WORK TASK
Starting with the line that contains "The height and width of the screenshot is (800, 800).", reproduce each line through the end of the entries exactly as written.

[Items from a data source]
◇ ◇ ◇

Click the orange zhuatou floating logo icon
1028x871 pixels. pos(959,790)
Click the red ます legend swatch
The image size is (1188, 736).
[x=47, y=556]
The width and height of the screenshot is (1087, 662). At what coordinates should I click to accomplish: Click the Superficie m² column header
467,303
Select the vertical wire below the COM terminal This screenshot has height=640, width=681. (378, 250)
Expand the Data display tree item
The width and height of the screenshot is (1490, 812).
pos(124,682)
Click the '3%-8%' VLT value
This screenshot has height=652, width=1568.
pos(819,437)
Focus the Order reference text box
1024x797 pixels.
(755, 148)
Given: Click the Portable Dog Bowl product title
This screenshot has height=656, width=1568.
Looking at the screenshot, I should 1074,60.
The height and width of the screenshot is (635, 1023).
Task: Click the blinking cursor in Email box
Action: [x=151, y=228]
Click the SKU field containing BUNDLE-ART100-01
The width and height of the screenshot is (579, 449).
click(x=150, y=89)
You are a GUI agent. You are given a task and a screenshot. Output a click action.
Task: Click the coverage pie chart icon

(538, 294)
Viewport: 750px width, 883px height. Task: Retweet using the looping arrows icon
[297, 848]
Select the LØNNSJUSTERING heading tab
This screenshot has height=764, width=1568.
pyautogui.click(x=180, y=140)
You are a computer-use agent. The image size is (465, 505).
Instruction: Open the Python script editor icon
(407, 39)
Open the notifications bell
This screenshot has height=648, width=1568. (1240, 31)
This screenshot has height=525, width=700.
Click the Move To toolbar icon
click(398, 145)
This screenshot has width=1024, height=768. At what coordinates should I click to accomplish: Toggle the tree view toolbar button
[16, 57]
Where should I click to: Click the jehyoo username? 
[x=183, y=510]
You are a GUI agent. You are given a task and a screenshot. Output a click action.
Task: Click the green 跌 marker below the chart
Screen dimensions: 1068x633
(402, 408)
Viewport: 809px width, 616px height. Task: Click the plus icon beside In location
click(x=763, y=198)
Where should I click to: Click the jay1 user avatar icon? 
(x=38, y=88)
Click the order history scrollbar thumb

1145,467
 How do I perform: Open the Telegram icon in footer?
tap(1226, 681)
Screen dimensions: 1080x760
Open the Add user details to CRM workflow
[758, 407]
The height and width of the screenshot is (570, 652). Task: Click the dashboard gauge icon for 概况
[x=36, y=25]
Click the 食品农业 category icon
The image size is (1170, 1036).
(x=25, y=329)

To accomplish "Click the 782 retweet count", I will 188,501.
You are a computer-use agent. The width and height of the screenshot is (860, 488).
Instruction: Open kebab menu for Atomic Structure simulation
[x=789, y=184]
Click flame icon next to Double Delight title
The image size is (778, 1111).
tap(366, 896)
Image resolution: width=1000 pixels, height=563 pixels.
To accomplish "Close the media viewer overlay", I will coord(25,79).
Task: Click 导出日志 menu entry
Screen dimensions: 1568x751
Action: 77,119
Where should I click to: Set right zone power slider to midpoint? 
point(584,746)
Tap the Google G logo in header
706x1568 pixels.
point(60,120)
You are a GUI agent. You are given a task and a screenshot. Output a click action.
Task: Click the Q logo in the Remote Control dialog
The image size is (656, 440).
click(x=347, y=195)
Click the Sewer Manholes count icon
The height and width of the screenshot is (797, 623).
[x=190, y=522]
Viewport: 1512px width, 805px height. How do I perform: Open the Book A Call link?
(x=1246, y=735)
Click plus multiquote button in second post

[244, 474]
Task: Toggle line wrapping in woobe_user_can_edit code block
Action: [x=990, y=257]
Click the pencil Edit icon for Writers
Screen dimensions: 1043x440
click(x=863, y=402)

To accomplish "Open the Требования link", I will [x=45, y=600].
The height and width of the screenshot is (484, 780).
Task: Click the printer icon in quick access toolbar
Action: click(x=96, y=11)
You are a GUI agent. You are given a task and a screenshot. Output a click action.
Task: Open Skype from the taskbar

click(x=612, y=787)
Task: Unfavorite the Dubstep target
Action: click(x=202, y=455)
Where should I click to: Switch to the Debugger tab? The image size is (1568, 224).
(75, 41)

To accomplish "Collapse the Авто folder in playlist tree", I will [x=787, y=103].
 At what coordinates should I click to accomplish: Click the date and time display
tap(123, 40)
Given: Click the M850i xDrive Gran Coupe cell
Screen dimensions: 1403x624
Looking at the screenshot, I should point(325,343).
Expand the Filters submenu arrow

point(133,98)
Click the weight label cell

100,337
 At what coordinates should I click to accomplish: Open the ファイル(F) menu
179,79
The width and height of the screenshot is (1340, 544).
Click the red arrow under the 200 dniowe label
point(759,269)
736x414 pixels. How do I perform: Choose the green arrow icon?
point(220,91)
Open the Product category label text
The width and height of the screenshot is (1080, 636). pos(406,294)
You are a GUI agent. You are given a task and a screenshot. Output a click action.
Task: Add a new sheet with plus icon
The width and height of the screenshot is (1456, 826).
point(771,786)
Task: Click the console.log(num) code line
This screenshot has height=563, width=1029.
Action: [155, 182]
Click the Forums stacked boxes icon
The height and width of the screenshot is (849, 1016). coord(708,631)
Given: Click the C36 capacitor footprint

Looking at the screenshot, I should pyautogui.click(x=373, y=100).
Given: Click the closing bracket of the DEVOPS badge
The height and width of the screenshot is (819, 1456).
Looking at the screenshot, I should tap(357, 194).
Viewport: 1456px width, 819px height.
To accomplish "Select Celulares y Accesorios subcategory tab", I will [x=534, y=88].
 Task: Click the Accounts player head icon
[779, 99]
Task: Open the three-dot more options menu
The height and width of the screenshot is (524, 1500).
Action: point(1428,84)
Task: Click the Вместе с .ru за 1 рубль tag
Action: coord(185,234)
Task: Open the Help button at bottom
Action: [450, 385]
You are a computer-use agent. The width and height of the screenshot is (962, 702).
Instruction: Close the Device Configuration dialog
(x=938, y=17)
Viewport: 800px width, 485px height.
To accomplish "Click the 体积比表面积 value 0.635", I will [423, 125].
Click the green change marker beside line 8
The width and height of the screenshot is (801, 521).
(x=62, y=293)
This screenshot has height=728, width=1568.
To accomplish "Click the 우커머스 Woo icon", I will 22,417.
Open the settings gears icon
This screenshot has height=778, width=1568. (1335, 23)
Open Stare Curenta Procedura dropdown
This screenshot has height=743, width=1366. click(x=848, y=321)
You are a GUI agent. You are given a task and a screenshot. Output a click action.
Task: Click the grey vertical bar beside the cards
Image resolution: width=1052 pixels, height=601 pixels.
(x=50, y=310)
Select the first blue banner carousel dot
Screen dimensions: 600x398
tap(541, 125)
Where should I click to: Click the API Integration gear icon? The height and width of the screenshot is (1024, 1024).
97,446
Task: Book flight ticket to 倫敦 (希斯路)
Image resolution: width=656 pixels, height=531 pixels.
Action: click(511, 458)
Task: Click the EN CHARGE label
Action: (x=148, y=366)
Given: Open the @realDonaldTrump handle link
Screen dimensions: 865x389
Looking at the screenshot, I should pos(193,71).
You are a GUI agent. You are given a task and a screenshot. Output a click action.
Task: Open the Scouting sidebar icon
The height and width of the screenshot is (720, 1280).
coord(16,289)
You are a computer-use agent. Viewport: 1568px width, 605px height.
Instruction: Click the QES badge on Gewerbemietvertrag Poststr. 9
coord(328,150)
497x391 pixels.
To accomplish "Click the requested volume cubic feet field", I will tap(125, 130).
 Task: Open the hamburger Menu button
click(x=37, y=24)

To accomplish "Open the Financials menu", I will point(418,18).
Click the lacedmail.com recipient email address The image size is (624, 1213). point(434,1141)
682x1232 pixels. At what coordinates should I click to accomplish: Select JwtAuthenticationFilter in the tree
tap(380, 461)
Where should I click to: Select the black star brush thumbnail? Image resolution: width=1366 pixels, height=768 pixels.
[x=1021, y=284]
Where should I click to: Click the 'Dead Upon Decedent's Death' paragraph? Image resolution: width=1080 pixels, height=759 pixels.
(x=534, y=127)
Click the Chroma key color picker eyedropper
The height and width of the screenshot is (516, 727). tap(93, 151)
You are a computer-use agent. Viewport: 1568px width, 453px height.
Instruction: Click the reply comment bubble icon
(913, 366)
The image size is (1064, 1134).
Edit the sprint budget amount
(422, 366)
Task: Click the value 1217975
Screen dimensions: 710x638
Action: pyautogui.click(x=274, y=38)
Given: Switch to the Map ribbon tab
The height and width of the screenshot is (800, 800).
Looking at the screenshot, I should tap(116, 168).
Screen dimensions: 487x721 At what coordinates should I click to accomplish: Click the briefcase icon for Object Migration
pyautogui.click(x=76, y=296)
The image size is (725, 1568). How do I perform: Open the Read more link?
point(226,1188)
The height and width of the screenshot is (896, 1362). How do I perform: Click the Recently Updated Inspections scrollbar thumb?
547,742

◇ ◇ ◇

SOLUTION TO THE EXERCISE
The height and width of the screenshot is (800, 800).
Looking at the screenshot, I should tap(116, 168).
Screen dimensions: 487x721 At what coordinates should I click to accomplish: Click the briefcase icon for Object Migration
pyautogui.click(x=76, y=296)
The image size is (725, 1568). How do I perform: Open the Read more link?
point(226,1188)
The height and width of the screenshot is (896, 1362). How do I perform: Click the Recently Updated Inspections scrollbar thumb?
547,742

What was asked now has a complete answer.